Pythian
- Company type: Private company
- Industry: IT services, IT consulting
- Founded: 1997
- Headquarters: Ottawa, Ontario, Canada
- Area served: Worldwide
- Services: IT Services IT Consulting Managed services
- Number of employees: 500+
- Website: pythian.com

= Pythian Group =

American and Canadian multinational corporation

Pythian Services Inc, commonly known as Pythian, is an American and Canadian multinational corporation that provides data and cloud-related services. Pythian Services provides services for Oracle, SQL Server, MySQL, Hadoop, Cassandra and other databases, including services for their supporting infrastructure. It also provides transformation services, that include cloud migration services, cloud managed services and analytics data platform design and management products and services. Pythian has partnerships with major public cloud vendors including Amazon, Google and Microsoft.

==History==
The company is based in Ottawa, Ontario, and has offices in New York City, London, and Hyderabad, India.

Founded by Paul Vallée in 1997, the company employs approximately 400 employees. In 2014 they acquired Blackbird.io, which was formerly PalominoDB and DriveDev. In 2019 Pythian was acquired by Mill Point Capital, a middle-market private equity firm focused on control-oriented investments in North American IT services, business services, and industrial companies.

==Products and services==
Pythian is the creator of Adminiscope, a privileged access-management and supervision product.

Blackbird is a wholly owned subsidiary of The Pythian Group, following its acquisition in 2014. The DevOps and data services provider acquisition made Pythian one of the largest open-sourced database and managed-service companies globally.

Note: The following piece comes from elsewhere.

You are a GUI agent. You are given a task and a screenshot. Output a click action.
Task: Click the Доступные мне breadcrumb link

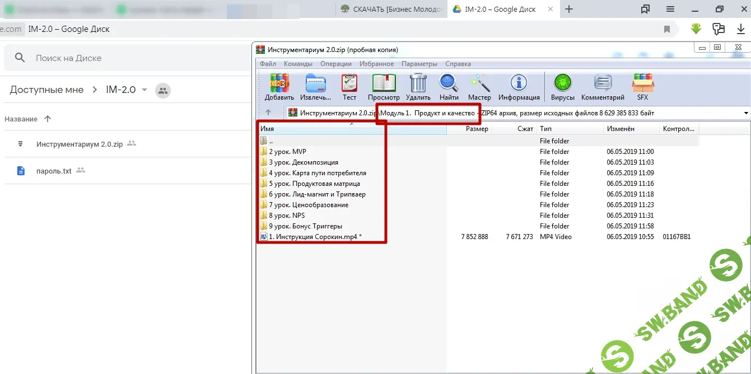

In 2018, Pythian announced Tehama, a SaaS product. The software was made to manage third-party vendors and freelancers. It targets common problems such as mailing laptops or monitoring work activity. The SaaS product was formed as a subsidiary startup of The Pythian Group.

In 2019, Pythian Services was acquired by NYC based private equity firm Mill Point Capital. In 2020, Pythian purchased Agosto, a Minneapolis-based Google Cloud reseller and IT service management company specializing in IoT. In 2021, Pythian acquired ManageServe, a Chicago-based SAP managed & professional services company.

==Awards and recognition==
Pythian was listed in Canada's Top Small and Medium Employers of 2015. In 2013 and 2014 they received the Global Outsourcing 100 Rising Star by the International Association of Outsourcing Professionals.

Pythian was ranked 91st on the Branham Group Inc's list of 2015 Top 250 Canadian ICT Companies.

Pythian received the 2018 Google Cloud Global Data Analytics Partner of the Year award.